Task item: Read the entries below and pull out each line with the string "filter".

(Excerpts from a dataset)
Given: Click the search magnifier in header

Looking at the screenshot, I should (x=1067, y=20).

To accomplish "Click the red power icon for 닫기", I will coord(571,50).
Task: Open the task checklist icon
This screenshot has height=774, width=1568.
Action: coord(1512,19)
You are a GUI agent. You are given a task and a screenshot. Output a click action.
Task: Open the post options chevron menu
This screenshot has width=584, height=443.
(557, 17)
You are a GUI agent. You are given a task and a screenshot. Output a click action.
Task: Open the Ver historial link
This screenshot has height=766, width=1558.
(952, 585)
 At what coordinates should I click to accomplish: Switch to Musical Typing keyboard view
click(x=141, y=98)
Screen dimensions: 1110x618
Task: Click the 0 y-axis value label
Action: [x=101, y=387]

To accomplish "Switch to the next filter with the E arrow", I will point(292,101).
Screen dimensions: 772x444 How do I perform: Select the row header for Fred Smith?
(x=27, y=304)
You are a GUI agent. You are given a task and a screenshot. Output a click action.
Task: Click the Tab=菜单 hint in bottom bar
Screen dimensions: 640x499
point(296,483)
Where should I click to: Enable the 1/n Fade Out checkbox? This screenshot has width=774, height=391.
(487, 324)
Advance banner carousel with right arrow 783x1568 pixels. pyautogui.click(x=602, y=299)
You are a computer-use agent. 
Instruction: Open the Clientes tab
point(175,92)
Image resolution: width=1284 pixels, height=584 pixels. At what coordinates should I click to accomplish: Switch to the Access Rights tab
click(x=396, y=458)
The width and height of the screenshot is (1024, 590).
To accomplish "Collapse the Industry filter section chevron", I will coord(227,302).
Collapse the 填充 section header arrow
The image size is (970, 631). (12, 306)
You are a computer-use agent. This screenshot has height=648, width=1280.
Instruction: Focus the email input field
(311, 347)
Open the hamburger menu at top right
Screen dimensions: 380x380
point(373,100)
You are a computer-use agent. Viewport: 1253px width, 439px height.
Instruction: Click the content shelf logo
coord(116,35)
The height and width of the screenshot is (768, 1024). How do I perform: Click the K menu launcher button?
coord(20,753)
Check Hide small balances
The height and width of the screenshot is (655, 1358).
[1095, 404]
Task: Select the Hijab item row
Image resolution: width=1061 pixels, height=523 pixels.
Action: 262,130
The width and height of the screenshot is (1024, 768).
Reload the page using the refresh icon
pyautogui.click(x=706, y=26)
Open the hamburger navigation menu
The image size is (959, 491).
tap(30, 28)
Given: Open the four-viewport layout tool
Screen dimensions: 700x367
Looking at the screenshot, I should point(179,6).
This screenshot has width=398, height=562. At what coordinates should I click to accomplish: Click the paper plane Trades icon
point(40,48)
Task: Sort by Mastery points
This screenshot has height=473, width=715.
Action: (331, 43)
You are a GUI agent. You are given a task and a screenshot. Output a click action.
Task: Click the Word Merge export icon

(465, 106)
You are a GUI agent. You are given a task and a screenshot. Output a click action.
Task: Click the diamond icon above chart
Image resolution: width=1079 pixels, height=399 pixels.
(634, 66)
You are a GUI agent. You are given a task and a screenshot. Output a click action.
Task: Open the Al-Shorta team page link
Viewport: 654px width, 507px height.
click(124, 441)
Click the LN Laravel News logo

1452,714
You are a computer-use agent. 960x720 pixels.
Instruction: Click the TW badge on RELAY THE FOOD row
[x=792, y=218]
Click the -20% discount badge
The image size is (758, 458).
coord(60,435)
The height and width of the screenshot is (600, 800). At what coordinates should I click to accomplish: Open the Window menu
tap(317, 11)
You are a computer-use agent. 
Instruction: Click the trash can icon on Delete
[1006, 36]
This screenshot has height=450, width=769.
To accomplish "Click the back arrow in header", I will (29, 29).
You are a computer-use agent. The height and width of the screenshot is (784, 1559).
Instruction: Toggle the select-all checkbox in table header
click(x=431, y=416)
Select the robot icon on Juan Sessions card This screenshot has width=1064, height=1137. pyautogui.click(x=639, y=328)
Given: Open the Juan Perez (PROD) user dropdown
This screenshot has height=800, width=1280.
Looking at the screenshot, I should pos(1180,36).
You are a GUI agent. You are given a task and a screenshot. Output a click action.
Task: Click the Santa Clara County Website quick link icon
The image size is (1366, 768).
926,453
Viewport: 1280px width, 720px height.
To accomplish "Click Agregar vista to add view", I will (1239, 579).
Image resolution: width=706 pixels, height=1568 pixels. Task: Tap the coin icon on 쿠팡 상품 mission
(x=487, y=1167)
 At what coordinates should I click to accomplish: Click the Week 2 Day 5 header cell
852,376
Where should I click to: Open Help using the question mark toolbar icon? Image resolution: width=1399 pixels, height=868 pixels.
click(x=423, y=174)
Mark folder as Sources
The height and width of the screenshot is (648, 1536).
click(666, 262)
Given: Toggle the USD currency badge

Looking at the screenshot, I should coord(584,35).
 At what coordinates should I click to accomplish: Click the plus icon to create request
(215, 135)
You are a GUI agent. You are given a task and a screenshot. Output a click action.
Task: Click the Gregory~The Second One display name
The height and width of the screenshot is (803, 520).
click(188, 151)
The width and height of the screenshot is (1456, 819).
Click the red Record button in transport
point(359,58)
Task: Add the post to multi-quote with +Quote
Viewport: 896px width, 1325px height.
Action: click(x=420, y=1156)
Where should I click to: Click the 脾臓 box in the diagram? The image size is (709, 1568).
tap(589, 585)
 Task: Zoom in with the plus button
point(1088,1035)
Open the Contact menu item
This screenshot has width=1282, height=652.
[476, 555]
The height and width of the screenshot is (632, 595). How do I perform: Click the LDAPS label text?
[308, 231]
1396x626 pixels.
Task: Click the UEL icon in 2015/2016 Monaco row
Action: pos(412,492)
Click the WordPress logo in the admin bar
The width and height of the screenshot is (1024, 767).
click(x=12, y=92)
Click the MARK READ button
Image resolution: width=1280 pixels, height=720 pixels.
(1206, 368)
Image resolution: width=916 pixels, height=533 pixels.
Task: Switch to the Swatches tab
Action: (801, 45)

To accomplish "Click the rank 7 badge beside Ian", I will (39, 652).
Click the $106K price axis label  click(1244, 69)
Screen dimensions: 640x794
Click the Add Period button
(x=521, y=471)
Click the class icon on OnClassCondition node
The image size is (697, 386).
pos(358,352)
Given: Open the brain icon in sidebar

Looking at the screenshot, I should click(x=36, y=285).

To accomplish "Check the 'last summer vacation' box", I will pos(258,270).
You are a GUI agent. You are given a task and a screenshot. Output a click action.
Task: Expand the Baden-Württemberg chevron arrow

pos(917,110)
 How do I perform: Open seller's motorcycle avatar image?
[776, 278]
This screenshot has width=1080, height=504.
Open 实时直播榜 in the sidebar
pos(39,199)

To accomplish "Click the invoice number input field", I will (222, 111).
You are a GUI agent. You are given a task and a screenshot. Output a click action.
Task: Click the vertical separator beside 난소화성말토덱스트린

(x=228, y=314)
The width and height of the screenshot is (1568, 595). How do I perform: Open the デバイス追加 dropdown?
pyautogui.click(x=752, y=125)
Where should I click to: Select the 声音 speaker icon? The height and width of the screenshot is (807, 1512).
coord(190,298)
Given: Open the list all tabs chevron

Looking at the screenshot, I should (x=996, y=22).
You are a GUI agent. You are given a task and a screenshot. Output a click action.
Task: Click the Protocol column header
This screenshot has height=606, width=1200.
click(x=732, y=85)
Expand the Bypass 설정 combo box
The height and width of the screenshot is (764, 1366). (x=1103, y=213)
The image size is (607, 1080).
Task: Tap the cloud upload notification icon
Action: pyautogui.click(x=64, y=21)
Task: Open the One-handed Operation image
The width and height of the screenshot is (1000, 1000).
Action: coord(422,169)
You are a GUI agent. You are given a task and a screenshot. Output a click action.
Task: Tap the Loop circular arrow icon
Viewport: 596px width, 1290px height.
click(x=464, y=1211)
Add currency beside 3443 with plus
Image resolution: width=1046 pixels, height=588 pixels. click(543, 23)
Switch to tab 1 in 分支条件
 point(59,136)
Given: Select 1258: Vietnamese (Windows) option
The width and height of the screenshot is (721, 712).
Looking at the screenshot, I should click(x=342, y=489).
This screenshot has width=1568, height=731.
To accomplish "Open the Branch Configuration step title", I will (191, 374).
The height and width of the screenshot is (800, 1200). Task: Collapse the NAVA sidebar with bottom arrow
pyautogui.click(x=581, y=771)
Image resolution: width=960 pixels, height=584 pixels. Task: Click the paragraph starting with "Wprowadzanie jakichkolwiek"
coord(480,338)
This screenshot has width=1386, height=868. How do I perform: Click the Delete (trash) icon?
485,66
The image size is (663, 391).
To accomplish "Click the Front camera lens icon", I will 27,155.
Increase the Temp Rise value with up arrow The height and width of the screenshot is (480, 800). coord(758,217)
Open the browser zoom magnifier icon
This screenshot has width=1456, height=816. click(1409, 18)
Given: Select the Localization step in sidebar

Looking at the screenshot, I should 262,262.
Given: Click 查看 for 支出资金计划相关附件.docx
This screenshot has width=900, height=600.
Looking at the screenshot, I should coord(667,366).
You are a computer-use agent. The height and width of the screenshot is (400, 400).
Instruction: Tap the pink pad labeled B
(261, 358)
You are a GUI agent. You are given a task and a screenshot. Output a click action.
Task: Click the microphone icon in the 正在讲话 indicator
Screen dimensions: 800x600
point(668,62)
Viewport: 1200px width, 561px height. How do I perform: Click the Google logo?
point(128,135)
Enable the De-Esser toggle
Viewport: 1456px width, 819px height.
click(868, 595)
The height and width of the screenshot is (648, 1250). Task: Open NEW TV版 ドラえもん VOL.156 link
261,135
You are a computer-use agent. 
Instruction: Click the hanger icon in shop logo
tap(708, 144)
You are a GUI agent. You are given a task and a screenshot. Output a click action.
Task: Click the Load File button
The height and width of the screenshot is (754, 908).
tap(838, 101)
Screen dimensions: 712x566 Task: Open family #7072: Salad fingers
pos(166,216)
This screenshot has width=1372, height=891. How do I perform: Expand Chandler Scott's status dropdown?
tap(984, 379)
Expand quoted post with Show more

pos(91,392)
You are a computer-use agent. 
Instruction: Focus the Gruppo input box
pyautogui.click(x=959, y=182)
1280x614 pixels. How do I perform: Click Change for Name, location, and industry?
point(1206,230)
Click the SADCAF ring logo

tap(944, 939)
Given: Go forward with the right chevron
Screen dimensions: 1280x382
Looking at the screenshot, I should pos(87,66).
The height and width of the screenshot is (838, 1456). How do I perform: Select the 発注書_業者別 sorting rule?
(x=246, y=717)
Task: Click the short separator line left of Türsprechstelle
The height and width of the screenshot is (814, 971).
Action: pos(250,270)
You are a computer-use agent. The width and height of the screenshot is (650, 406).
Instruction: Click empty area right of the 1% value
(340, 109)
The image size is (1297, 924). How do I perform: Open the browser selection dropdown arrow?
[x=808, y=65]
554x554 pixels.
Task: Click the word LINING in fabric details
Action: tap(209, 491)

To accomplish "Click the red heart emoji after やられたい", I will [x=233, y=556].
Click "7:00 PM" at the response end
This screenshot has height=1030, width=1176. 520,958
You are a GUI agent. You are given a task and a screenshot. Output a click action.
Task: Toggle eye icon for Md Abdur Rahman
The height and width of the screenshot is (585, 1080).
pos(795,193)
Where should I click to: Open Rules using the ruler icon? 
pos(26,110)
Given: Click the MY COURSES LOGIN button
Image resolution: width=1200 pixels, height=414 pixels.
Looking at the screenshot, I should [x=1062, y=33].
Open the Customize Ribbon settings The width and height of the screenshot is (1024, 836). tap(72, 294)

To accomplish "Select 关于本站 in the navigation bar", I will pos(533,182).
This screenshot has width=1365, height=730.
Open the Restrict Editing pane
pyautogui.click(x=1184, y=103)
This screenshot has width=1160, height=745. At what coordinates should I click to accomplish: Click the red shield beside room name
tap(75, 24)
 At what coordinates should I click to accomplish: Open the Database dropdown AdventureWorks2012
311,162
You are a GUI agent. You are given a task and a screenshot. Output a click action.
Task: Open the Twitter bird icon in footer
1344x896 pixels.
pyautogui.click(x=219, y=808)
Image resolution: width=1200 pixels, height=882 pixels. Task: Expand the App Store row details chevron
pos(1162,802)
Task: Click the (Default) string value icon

Response to the exercise:
To accomplish "Switch to the next filter with the E arrow", I will point(292,101).
To accomplish "Collapse the Industry filter section chevron", I will coord(227,302).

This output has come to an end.